Alfred Edward Beken fasste sich ein paar Mal ein Herz und fuhr mit seinem kleinen Boot und der großen Kamera hinaus auf die Mündung des Medina River, des fjordartigen Gewässers, das sich von Cowes aus ins Landesinnere zieht; starke Stimmungsbilder von Morgendunst, Flaute und Schiffen mit schlaffen Segeln entstanden. Wenn der Wind dann aber auffrischte und die Segel füllte, wenn die Schiffe zum Leben erwachten und die ersten Gischtfahnen wehten, dann musste der Fotograf sich beeilen, wieder aufs Trockene zu gelangen.

Wie kam man dichter heran an die Objekte der fotografischen Begierde, auch und gerade bei Wind und spritzendem Wasser? Das war Frank Bekens Problem. Die Lösung, die er schließlich fand, war eine Art Tresor für seine Kamera: eine aus schwerem Mahagoni gebaute Box, in der sich an der Rückseite die lichtempfindliche, 30,5 mal 25,4 Zentimeter große Glasplatte befand, an der Vorderseite die verstellbare Linse und der Auslöser. Auf dieser Box war ein zweiter, kleinerer Holzkasten befestigt, der als Sucher diente. Das ganze Gerät wog fünf Kilogramm, war nur von einem kräftigen Mann in die Höhe zu stemmen und musste von einem herzhaften Biss auf einen Gummiball aktiviert werden, der wie ein Startschuss knallte und den Verschluss auslöste. Mit diesem Monstrum und einem kleinen Dingi ruderte Frank Beken fortan hinaus, wenn da draußen die schönen Ladys der See aufkreuzten, die Schoner, Kutter, Ketschen und Yawls mit ihren kolossalen Segelflächen.

Es war die große Zeit, vielleicht die größte Zeit der Wettkämpfe unter Segeln. 1851 hatte der New Yorker Lotsenschoner „America“ bei der Regatta rund um die Isle of Wight alle britischen Konkurrenten abgehängt und einen von Königin Victoria gestifteten Pokal in seine Heimat entführt und in „America’s Cup“ umbenannt. Seitdem sannen die Spitzen der maritimen englischen Gesellschaft auf Vergeltung. Immer neue Schiffe wurden entworfen und gebaut, länger, schlanker, schneller, höher die Masten, größer die Segel, rasanter die Kielformen. Bei den Regatten von Cowes wurden sie erprobt, ehe sie als Cup-Herausforderer die Reise nach New York antraten.

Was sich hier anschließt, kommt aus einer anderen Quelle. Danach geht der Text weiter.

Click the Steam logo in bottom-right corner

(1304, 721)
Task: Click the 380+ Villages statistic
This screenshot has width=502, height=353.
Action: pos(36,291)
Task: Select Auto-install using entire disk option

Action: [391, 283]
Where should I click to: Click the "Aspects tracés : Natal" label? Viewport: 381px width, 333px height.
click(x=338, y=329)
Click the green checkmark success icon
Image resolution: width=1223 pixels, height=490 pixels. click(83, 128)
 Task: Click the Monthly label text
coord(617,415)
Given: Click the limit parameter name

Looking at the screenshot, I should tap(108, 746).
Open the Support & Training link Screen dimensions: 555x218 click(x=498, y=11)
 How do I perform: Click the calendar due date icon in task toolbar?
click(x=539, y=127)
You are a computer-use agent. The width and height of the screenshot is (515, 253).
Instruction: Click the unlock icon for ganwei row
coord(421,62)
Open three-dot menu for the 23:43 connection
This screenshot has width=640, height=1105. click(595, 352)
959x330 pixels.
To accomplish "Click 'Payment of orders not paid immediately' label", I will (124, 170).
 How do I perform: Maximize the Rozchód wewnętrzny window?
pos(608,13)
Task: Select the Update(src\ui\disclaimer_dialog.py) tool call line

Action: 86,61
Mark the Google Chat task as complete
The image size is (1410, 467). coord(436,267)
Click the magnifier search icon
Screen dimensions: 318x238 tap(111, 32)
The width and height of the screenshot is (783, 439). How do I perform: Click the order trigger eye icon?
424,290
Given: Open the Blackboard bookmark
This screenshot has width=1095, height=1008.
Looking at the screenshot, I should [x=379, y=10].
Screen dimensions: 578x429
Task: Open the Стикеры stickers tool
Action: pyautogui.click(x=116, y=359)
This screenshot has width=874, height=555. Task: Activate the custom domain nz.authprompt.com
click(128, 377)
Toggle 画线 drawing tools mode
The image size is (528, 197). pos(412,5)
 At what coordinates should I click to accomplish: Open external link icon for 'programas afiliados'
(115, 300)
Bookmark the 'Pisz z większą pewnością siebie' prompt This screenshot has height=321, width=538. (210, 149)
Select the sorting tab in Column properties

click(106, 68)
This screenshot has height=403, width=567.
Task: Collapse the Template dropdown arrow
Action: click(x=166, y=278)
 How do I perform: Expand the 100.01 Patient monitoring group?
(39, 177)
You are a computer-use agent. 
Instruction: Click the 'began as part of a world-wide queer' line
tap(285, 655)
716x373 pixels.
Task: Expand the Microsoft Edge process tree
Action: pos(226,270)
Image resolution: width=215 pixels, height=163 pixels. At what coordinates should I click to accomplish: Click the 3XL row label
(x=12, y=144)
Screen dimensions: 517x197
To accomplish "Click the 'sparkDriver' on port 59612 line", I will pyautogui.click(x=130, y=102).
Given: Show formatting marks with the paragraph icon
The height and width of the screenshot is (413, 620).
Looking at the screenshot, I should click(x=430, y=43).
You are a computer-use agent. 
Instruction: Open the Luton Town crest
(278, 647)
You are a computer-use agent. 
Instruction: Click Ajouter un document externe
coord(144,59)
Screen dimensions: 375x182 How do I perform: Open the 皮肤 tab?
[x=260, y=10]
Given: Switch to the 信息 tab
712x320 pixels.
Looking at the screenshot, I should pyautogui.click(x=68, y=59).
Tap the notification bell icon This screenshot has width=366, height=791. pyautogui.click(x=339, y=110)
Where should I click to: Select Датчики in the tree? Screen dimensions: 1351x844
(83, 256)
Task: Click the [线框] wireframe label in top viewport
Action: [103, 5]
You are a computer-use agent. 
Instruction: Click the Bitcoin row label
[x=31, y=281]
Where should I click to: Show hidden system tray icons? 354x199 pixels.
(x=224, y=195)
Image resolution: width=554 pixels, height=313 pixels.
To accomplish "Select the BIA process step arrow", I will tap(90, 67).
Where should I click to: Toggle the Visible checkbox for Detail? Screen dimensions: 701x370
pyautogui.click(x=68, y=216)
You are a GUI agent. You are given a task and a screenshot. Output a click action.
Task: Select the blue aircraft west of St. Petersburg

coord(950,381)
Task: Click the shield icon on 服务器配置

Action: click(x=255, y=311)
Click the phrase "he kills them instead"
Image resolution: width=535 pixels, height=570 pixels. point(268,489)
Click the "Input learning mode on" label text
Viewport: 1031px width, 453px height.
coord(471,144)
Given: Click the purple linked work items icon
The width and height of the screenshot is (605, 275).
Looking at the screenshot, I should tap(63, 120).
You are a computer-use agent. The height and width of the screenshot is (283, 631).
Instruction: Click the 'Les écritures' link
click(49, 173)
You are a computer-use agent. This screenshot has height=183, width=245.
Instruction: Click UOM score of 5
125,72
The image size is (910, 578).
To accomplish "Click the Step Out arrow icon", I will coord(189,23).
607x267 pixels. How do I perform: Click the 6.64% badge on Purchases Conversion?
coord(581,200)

Auch aus Deutschland stieß ehrgeiziger Neuzugang zur Liga der außergewöhnlichen Gentlemen, die sich alljährlich in Cowes versammelte. Wilhelm II. hatte seine Leidenschaft für den Regattasport entdeckt, die so etwas wie der sportliche Ausdruck seines imperialen Seemachtanspruchs war. Jede internationale Regatta, an der er teilnahm, hatte daher einen Beigeschmack von Seeschlacht, vor allem eine in England. 1891 kaufte der deutsche Kaiser für 90 000 Goldmark den stählernen schottischen Rennkutter „Thistle“, taufte ihn um in „Meteor“ und erschien mit seinem neuen Racer zur Cowes Week. Prompt ließ sich der Prince of Wales eine Regattayacht gleicher Größe und Schnelligkeit bauen. Als diese neue „Britannia“ die „Meteor“ besiegt hatte, bestellte sich auch Wilhelm wieder eine neue „Meteor“, der dann noch vier weitere, immer schnellere Neubauten folgen sollten. Auch die wurden dann vor Cowes zwar von einer noch schnelleren Konkurrentin geschlagen, aber zur Genugtuung des Kaisers war es kein englisches Schiff, sondern die „Germania“ von Gustav Krupp, ein „vom Kiel bis zum Flaggenknopf“ deutsches Produkt.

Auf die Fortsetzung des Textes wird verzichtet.